Demand for savings: A popular service for clients
The numbers demonstrate demand: a 2006 study showed that there were 1.3 billion low-average balance deposit accounts versus 190 million loan accounts in developing and transitioning economies. "Poor savers turn tiny amounts of money into lump sums to help smooth consumption and mitigate the effects of economic shocks," says Kate McKee, CGAP senior advisor. "In many developing countries, poor people are willing to pay to save. Roving deposit collectors in many African countries, for example, charge a fee—typically 6 percent of the average monthly balance—to relieve clients of extra cash."

Is there a business case?
Regulated financial institutions in many markets see several real and perceived challenges in delivering deposit services to poor people. So, is there a business case? Beyond the product approach: Total client profitability Savings services tend to be closely linked to other products financial institutions offer. They can confer many, often intangible, benefits to institutions beyond simple cost of funds and profit, including customer loyalty and satisfaction, enhanced reputation and mission fit.

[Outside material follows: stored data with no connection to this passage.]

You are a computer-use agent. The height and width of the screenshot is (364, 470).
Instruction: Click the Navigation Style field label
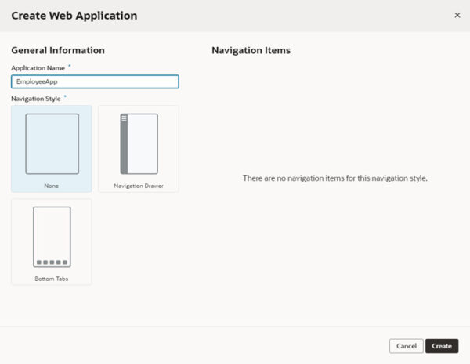36,99
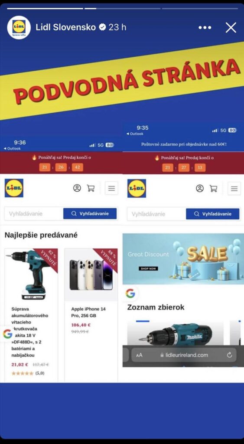This screenshot has height=444, width=244.
Task: Open the Lidl Slovensko profile avatar
Action: (19, 27)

A more dynamic and longer term perspective on profitability—now in favor in developed markets focused on client retention, cross-selling and diversifying revenues—also suggests benefits of providing small-balance savings accounts. "Consider a savings client in terms of 'total client profitability'—that is as both a current and future source of revenue for a financial institution," says Evelyn Stark, CGAP microfinance specialist. "In some cases, a simple deposit account is the gateway product that leads this low-income customer, over time, to other, more profitable products, like loans and money transfers. And the more services a client gets from a financial institution, the more likely that client is to stay for the long term."

Delivery cost: How expensive is too expensive? For many financial institutions, the biggest barrier to providing savings targeted to lower income clients may be perceived or real cost. "In 2006, CGAP conducted activity-based costing (ABC) exercises with five financial institutions that found that both small and large institutions can offer savings services, even to small savers, and still be profitable overall," says Jasmina Glisovic-Mezieres, CGAP microfinance analyst. In some institutions, small accounts were not profitable per se but were cross-subsidized with larger accounts. Also, the use of efficient delivery models and broad outreach can decrease the negative impact of the greater expense associated with small balance savings accounts.

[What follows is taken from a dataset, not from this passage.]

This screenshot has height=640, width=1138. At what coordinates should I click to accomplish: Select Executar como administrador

Funding the portfolio and financing growth Depending on the environment, the institutional business model, and the available alternatives, savings can be an attractive funding source in terms of cost, stability and reduced dependence on external borrowing. A majority of microfinance managers in a recent CGAP-Grameen Foundation survey considered this to be the case.4
Meeting the double bottom line vs. maximizing profitability For double bottom line institutions—such as the five institutions in CGAP's costing study—the contribution of deposit services to a social mission makes up for their short-term impact on overall profitability. But even for purely commercial institutions, advantages like decreased external borrowing, opportunities for cross-selling, and client retention can be persuasive.

Assessing your business case
While there may be many compelling reasons for offering deposits services to poor people, the challenges are undeniable. The rationale for offering savings services is different for each market and for each individual institution—and always requires that resources and investments support long-term profitability. CGAP has developed two tools to help providers make their own assessments: the Country-Level Savings Assessment Tool and the Microfinance Product Costing Tool.

In the end, taking a broader and longer-term perspective - including business, mission, and/or social responsibility concerns - can help financial institutions better weigh the full costs and benefits of providing deposit services to their clients.